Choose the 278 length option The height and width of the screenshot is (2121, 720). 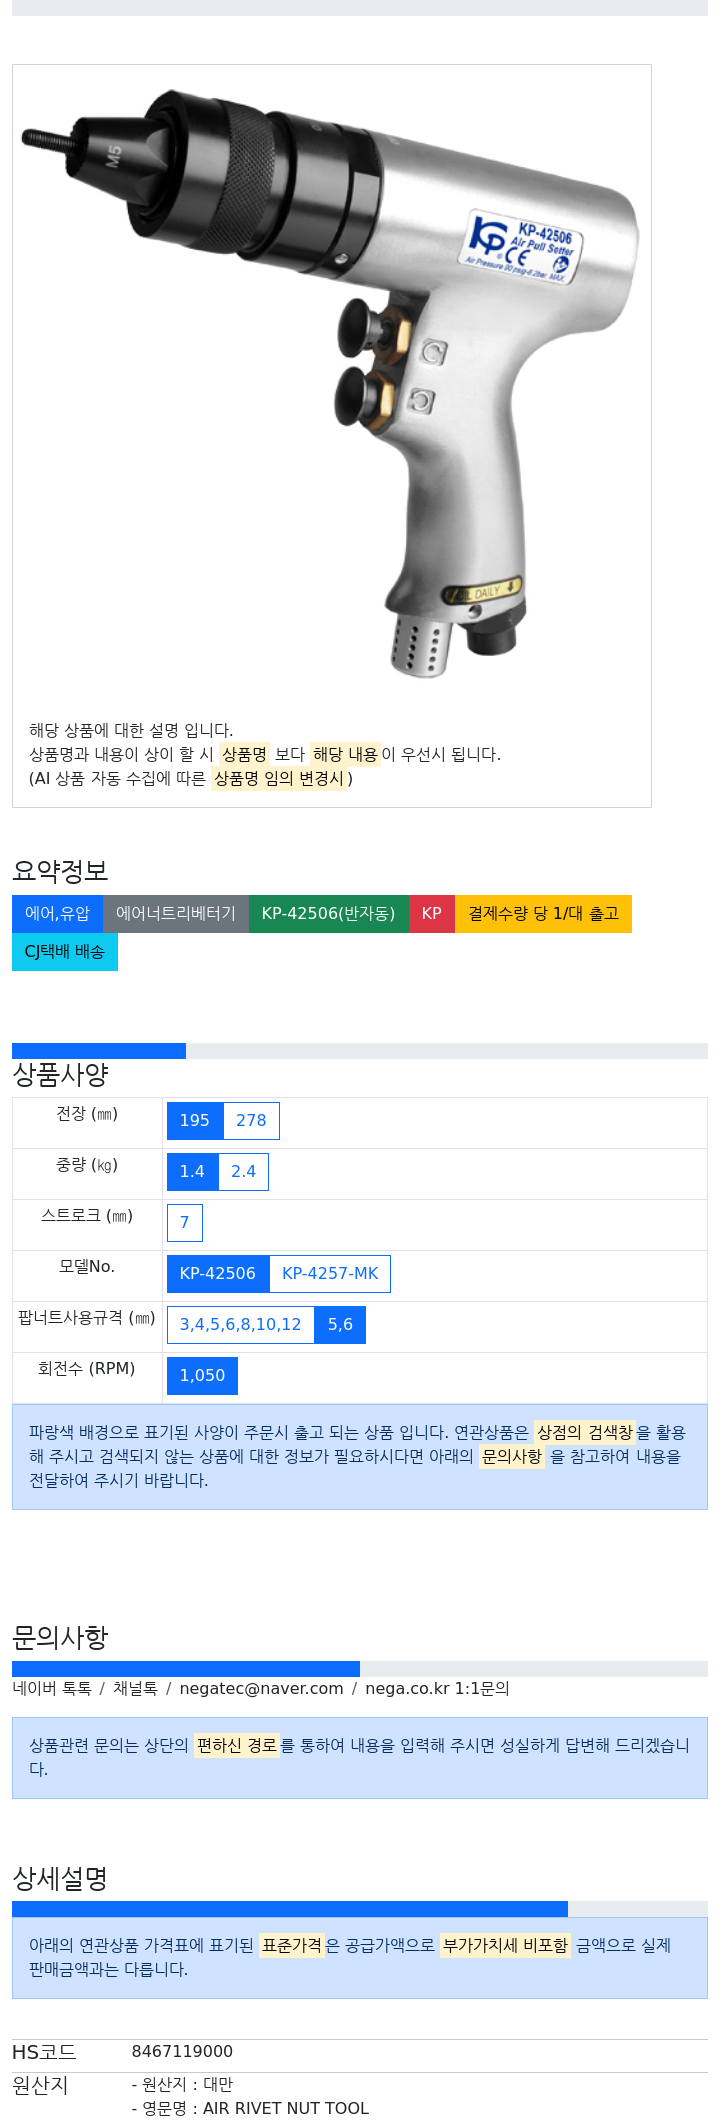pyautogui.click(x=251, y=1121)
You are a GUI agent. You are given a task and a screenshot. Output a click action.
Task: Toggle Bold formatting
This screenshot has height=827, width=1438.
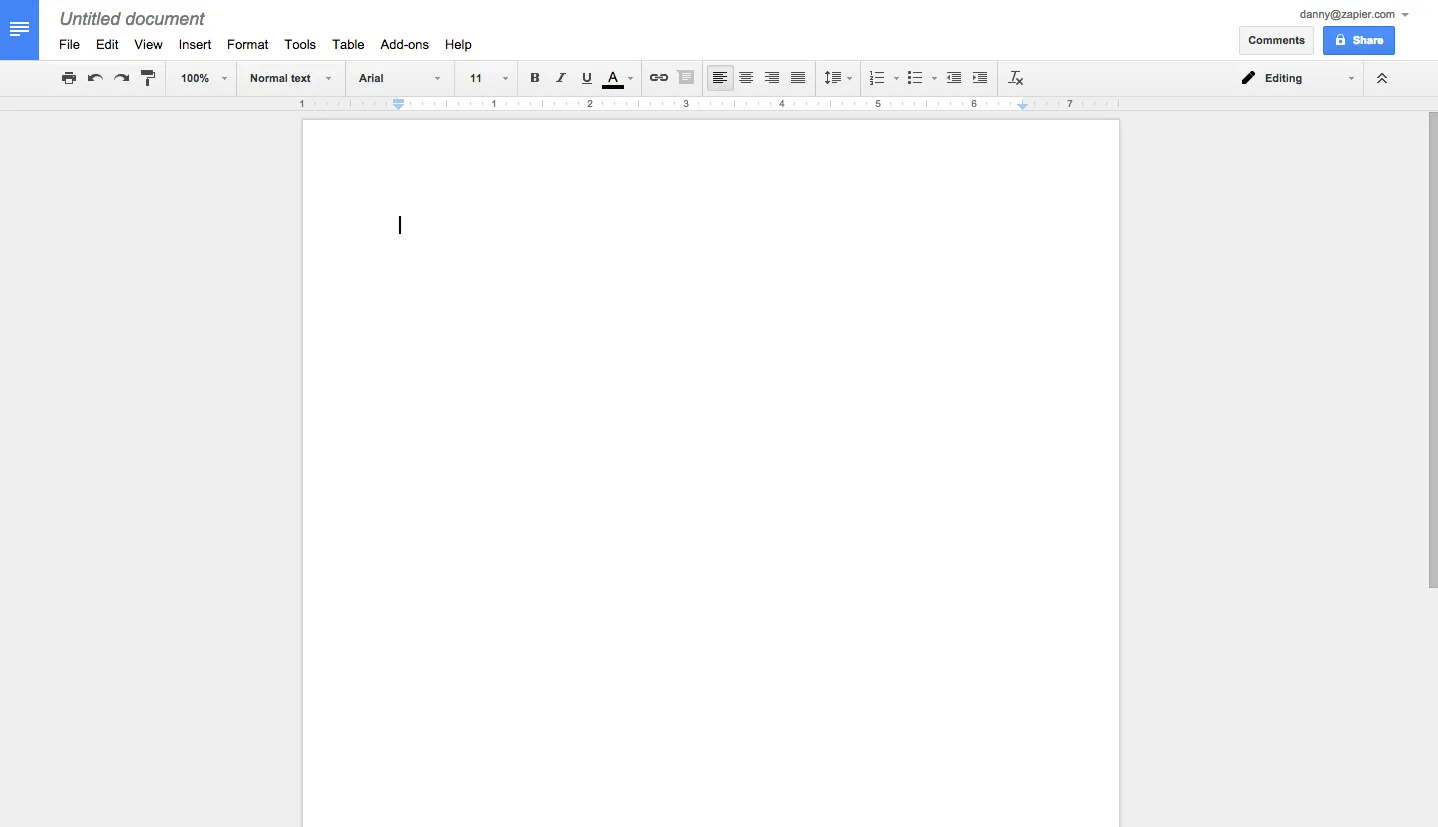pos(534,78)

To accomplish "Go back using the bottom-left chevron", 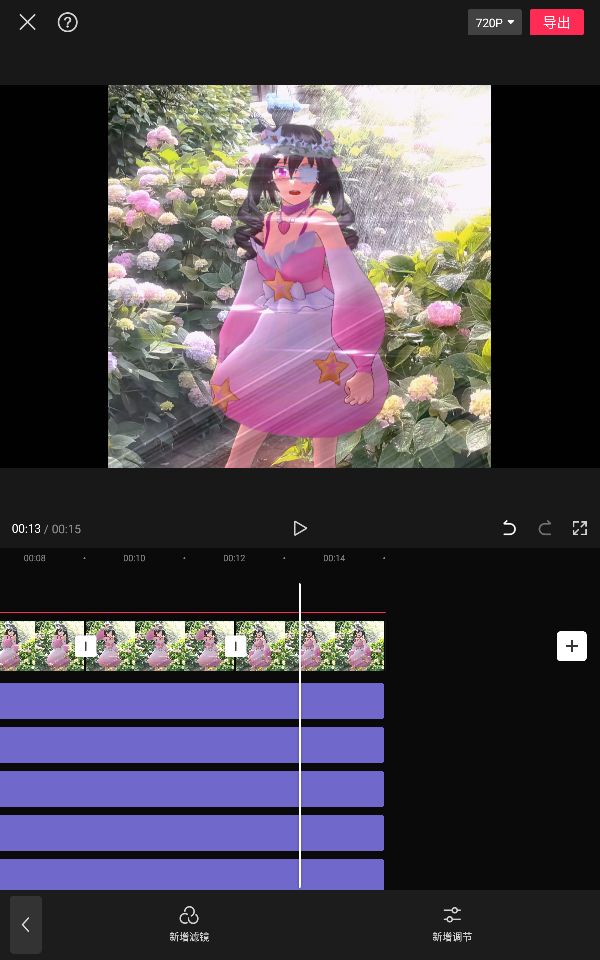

○ ○ ○

Brief -> The answer consists of the lines from the one holding "This screenshot has height=827, width=1438." to the end of the records, inclusive, restated exactly and without pictures.

Answer for the task ->
This screenshot has height=827, width=1438.
pos(534,78)

To accomplish "Go back using the bottom-left chevron", 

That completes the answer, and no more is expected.